Figure 1.

Increased IL-10 production during persistent viral infection. (a) RNA protection assay (RPA) was performed on total splenic RNA on day 9 after Arm or Cl 13 infection. Top and bottom bands show the amounts of Il10 and the input control L32 RNA, respectively. (b) Intracellular cytokine analysis was performed on splenocytes 9 d after Arm or Cl 13 infection. DC, B-cell and macrophage analysis was performed by culture in the absence of CD4-specific or CD8-specific peptides.

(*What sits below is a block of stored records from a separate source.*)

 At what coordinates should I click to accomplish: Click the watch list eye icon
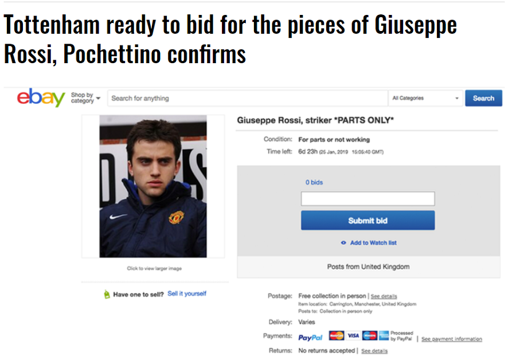click(x=343, y=243)
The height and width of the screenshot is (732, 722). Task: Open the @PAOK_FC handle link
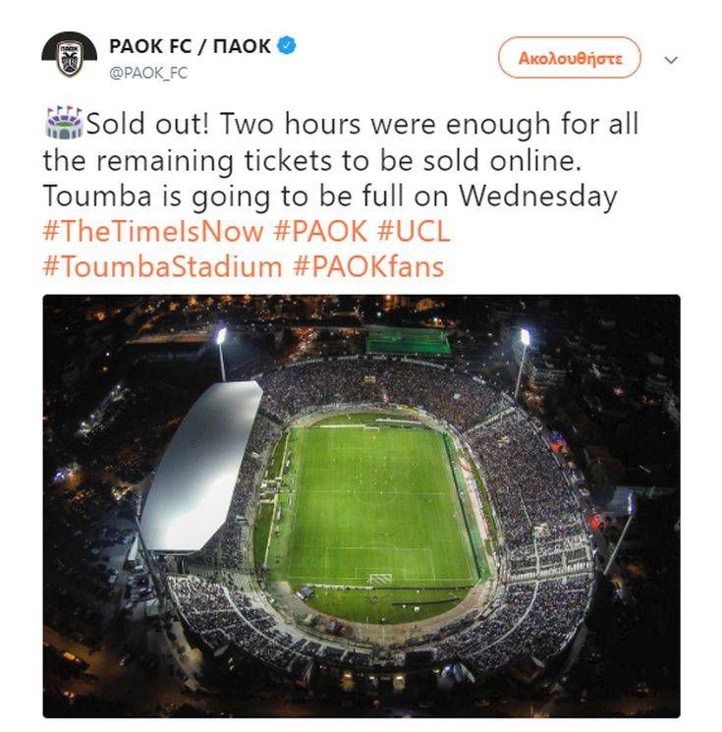click(x=148, y=73)
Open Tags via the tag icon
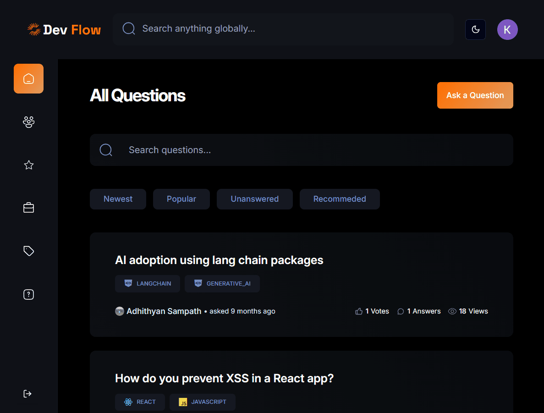This screenshot has height=413, width=544. [28, 251]
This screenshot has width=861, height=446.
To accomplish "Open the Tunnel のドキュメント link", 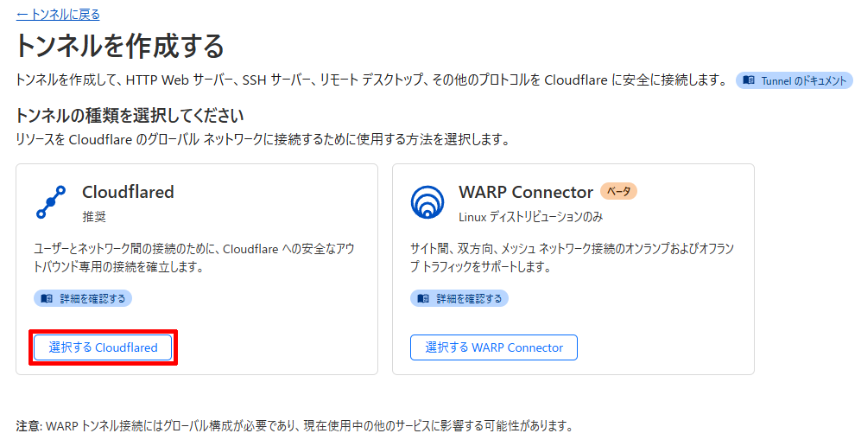I will point(795,80).
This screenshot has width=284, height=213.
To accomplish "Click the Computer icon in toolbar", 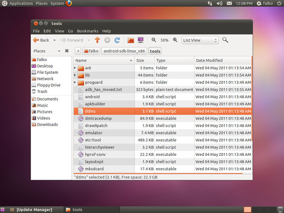I will click(141, 40).
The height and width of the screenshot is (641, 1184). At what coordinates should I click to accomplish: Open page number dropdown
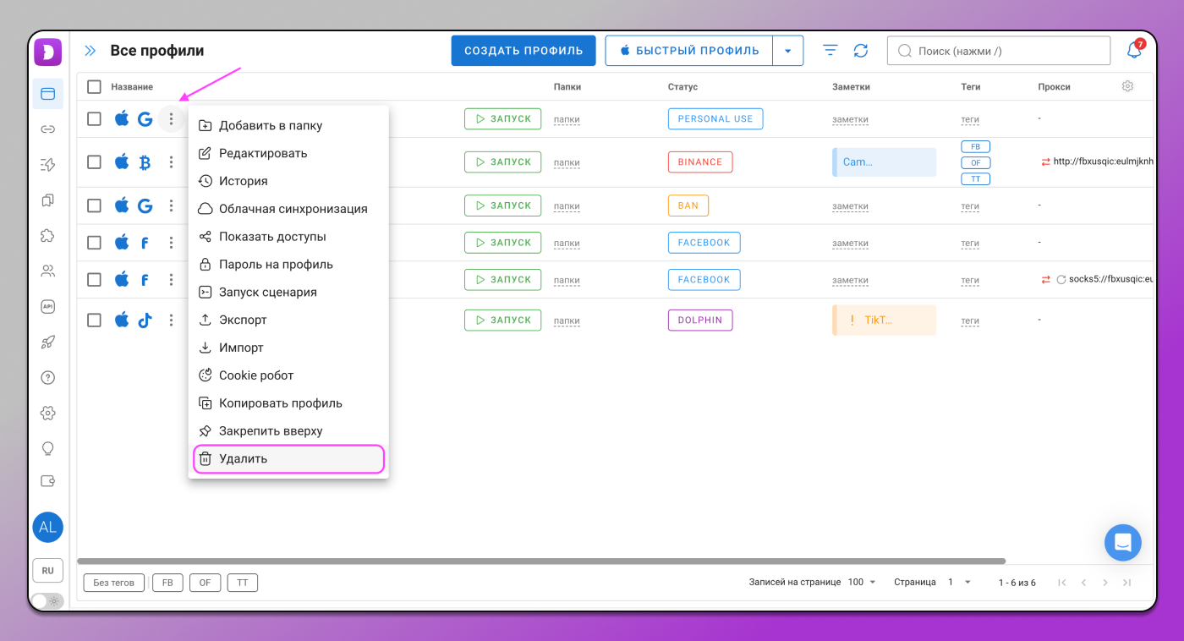tap(960, 583)
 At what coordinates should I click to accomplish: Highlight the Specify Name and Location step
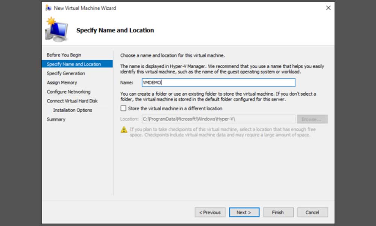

Virus-specific CD4⁺ and CD8⁺ T cells were gated on IFN-γ–producing cells after GP_61—80 or GP_33–41 peptide stimulation. For consistency in analysis, all APC and T-cell subsets were gated on CD45 to analyze IL-10 production. The numbers in each plot indicate the frequency of IL-10–producing cells. (c) Il10 RNA in DCs, B cells, macrophages and CD4⁺ and CD8⁺ T cells was analyzed by quantitative RT-PCR on days 5 and 9 after Arm or Cl 13 infection. Il10 RNA production by CD4⁺ and CD8⁺ T cells was analyzed on day 9 after infection. Data are represented as the fold increase in Il10 RNA expression in Cl 13–infected cells versus (v.) Arm-infected cells. Data are from pools of spleens from three or four mice per group and are representative of two to four experiments. (d) Il10 RNA levels were measured by quantitative RT-PCR in total splenocytes on day 9 after Cl 13 infection of C57BL/6 or CD4-deficient (Cd4^−/−) mice. Data are represented as relative RNA expression compared to a standard curve (r² > 0.99). Data are from pools of spleens from three or four mice per group and are representative of two experiments. (e) Il10 RNA expression was quantified directly ex vivo in myeloid (MDC), lymphoid (LDC) and plasmacytoid (PDC) DCs by quantitative RT-PCR on RNA isolated on day 9 after Arm or Cl 13 infection. Data are represented as the fold increase in Il10 RNA expression in Cl 13–infected cells versus Arm-infected cells. Data are from pools of spleens from ten mice.